### RECORDS FOR THIS EXERCISE
>>>

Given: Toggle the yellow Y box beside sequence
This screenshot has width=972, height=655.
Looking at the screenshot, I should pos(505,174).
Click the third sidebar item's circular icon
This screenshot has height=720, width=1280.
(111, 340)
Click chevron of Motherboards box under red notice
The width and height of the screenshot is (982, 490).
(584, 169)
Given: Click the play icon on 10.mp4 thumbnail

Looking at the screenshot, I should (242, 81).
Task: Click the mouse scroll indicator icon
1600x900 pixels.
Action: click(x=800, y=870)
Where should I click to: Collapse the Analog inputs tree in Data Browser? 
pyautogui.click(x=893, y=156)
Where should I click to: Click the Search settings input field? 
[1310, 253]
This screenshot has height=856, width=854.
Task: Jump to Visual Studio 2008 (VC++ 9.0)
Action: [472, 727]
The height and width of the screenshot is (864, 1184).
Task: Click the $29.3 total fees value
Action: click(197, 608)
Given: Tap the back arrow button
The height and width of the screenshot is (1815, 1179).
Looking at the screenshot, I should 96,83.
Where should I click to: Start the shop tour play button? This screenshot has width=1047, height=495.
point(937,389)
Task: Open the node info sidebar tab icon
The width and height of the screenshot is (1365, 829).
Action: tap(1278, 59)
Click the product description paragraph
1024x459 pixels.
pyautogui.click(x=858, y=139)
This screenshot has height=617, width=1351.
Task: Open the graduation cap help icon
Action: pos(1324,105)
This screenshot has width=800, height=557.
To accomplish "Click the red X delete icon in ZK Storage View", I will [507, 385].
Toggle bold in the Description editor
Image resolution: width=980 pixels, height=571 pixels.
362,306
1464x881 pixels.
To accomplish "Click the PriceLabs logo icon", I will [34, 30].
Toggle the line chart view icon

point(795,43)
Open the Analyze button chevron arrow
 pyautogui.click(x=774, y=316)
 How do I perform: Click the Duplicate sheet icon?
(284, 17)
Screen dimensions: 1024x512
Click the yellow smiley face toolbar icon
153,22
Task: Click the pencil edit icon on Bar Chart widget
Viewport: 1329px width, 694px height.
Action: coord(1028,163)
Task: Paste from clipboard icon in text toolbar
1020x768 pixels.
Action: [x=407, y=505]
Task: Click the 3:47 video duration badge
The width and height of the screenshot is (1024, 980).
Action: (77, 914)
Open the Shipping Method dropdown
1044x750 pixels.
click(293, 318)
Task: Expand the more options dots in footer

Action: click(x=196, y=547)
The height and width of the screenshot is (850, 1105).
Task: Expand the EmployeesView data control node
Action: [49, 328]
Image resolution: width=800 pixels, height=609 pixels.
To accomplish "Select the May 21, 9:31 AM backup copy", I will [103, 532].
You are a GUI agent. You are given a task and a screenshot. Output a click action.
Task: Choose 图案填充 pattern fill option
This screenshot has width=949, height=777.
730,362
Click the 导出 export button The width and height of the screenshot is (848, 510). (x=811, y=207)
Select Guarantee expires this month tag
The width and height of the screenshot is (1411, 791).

<<<

Repeat, word for word, the lines above between the line holding "Open the Analyze button chevron arrow" and the line holding "Task: Click the pencil", inclusive; omit everything else.

Open the Analyze button chevron arrow
 pyautogui.click(x=774, y=316)
 How do I perform: Click the Duplicate sheet icon?
(284, 17)
Screen dimensions: 1024x512
Click the yellow smiley face toolbar icon
153,22
Task: Click the pencil edit icon on Bar Chart widget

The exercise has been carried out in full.